[What needs to be done]
Only what runs from the line with "Task: Click the Initialize button" to the end of the data should appear in the answer, exactly as written and without pictures.

[Records provided]
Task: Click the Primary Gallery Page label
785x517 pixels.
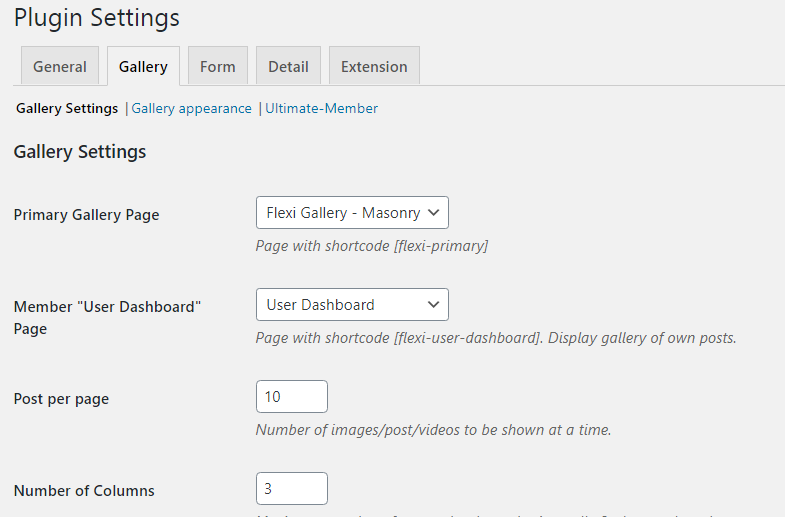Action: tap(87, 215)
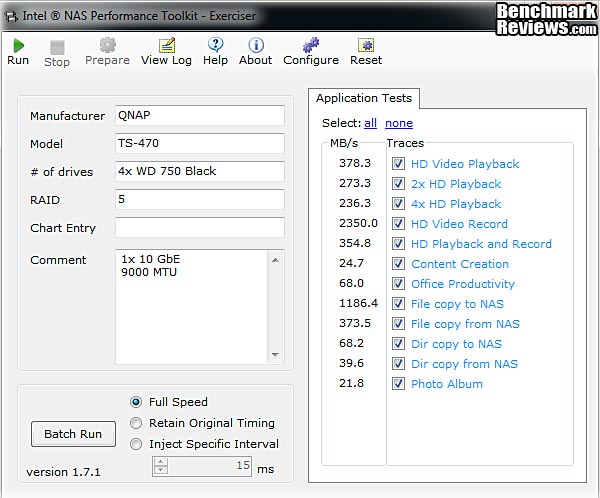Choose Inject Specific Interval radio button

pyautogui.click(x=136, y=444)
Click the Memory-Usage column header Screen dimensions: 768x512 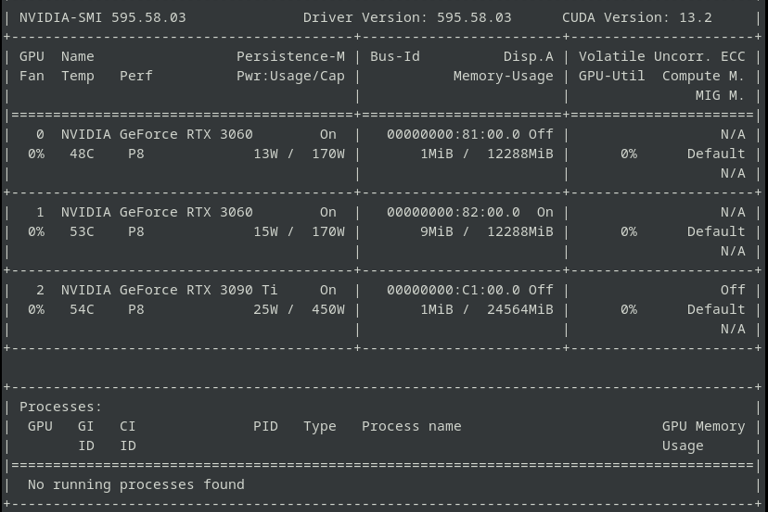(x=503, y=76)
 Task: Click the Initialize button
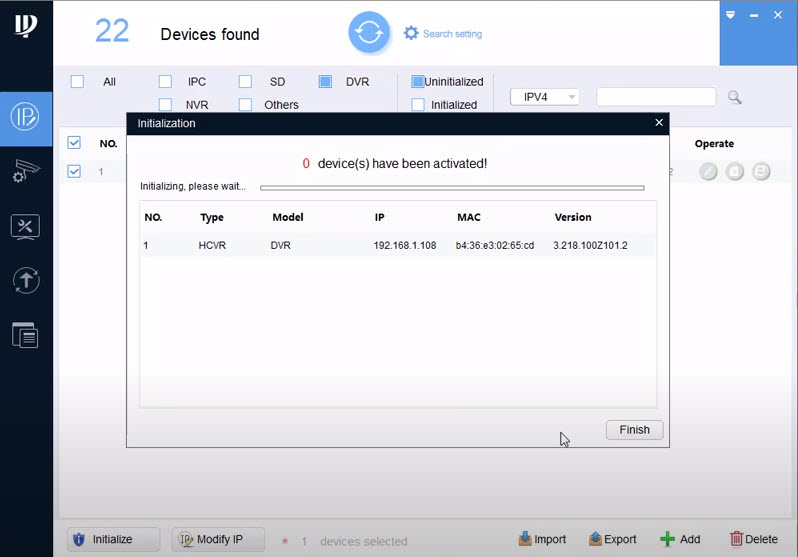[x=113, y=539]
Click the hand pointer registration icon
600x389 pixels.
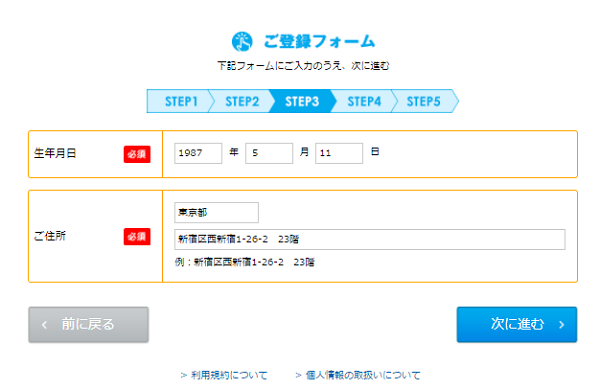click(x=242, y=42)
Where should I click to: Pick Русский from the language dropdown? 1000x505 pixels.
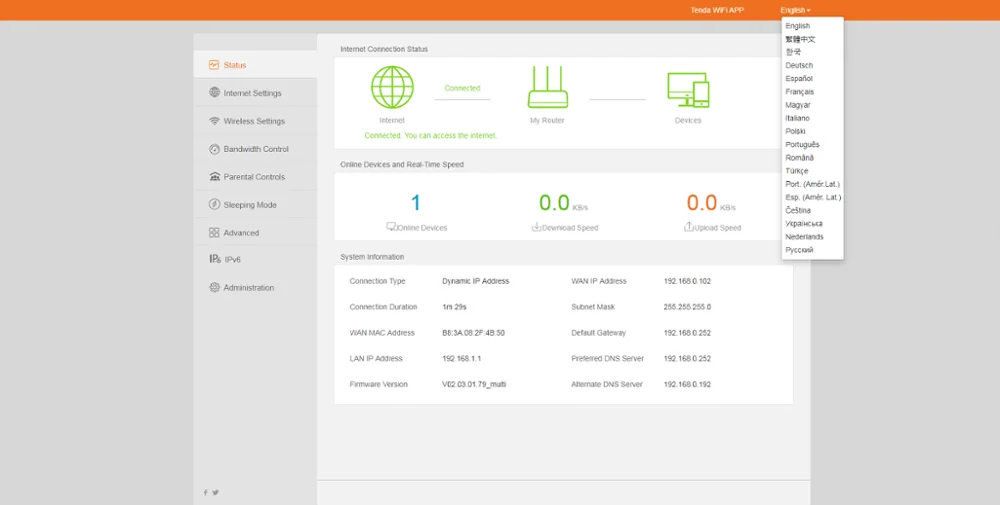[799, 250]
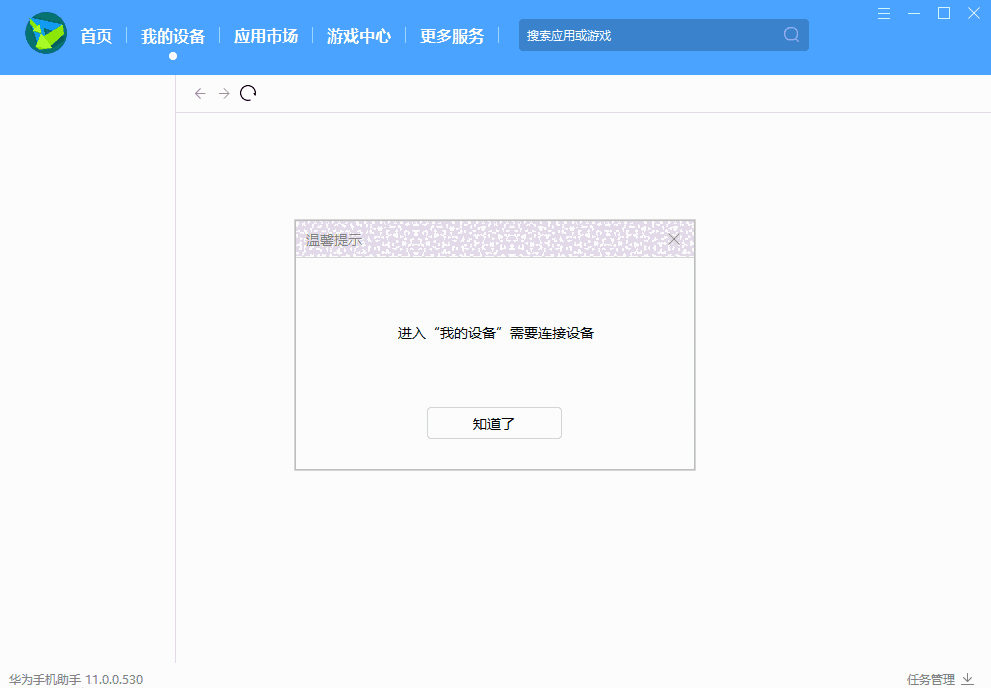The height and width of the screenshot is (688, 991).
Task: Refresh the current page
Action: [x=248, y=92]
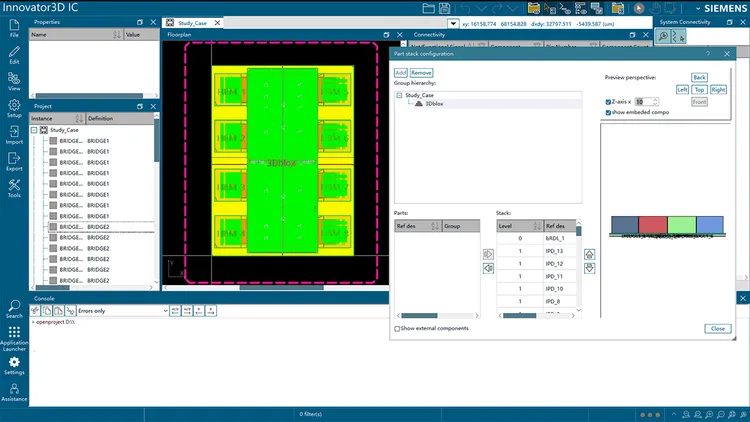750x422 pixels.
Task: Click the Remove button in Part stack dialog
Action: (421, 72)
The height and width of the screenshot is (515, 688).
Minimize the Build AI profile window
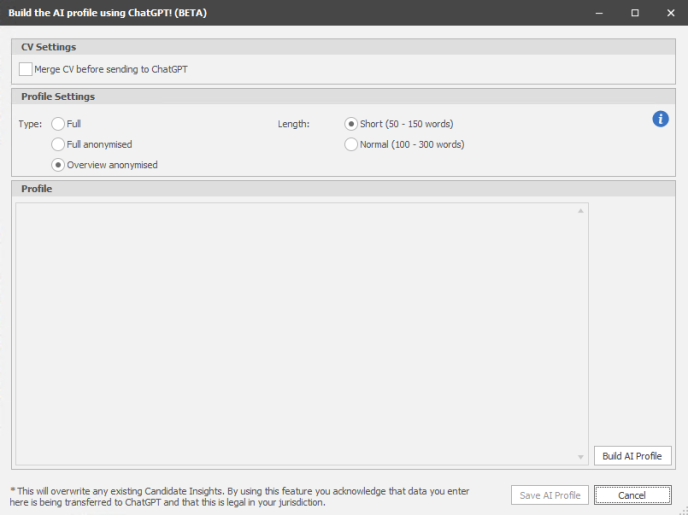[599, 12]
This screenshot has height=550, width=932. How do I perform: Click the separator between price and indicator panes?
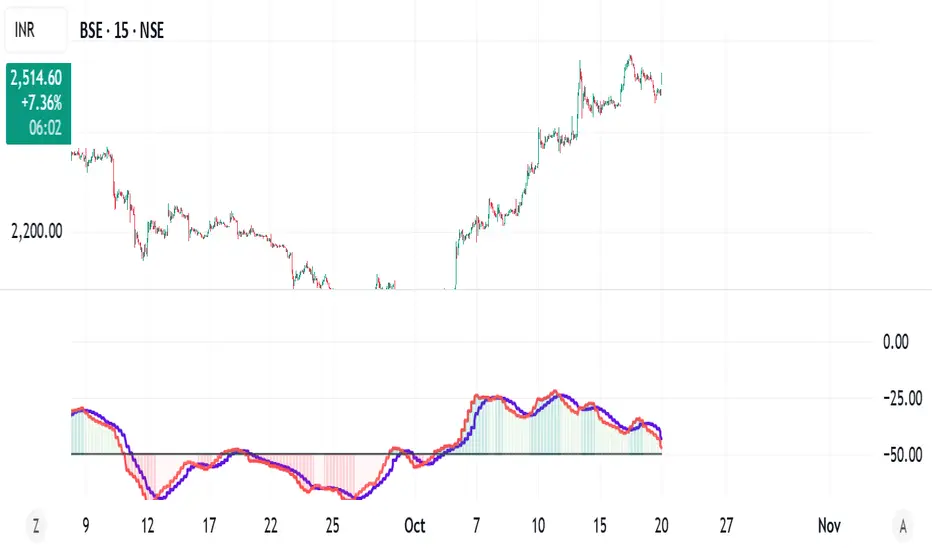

[The completed task]
 Task: Click the Initialize button
[x=113, y=539]
Click the hand pointer registration icon
600x389 pixels.
click(x=242, y=42)
Where should I click to: Pick Русский from the language dropdown? 1000x505 pixels.
[799, 250]
The height and width of the screenshot is (688, 991).
Task: Refresh the current page
Action: [x=248, y=92]
750x422 pixels.
Task: Click the Remove button in Part stack dialog
Action: (421, 72)
The height and width of the screenshot is (515, 688).
Minimize the Build AI profile window
[599, 12]
This screenshot has height=550, width=932. How do I perform: Click the separator between price and indicator panes?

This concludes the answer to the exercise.